*EXTRAIT FOURNI*:
────────────────────────────────────────

Aux termes du paragraphe 37.1(1) de la Loi sur les mesures spéciales d’importation, le Tribunal canadien du commerce extérieur détermine par la présente que des éléments de preuve indiquent, de façon raisonnable, que le dumping et le subventionnement des marchandises susmentionnées ont causé ou menacent de causer un dommage à la branche de production nationale.

Serge Fréchette

Serge Fréchette
Membre présidant

Peter Burn

Peter Burn
Membre

Cheryl Beckett

Cheryl Beckett
Membre

 


 

Membres du Tribunal :

Serge Fréchette, membre présidant
Peter Burn, membre
Cheryl Beckett, membre

Personnel de soutien :

Martin Goyette, conseiller juridique principal
Jessye Kilburn, conseillère juridique
Mark Howell, analyste principal
Andrew Wigmore, analyste
Thy Dao, analyste
Julie Charlebois, conseillère, Service des données

PARTICIPANTS :

 

Conseillers/représentants

Association canadienne du contreplaqué et des placages de bois dur
Commonwealth Plywood
Rockshield Engineered Wood Products ULC
Columbia Forest Products

Paul Conlin
Benjamin P. Bedard
Anne-Marie Oatway
Manon Carpentier
Greg Landry
Shannon McSheffrey
Lydia Blois
Annie Arko
Nasrudin Mumin

Upper Canada Forest Products Ltd.

────────────────────────────────────────

*LISTE DES DONNÉES*:
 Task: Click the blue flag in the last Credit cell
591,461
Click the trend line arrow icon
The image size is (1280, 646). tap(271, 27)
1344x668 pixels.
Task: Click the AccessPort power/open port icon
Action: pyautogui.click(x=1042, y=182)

────────────────────────────────────────

*CONSIGNE*: Selon l'extrait fourni, quel poste occupe Mark Howell dans le personnel de soutien ?

*RÉPONSE*: Analyste principal.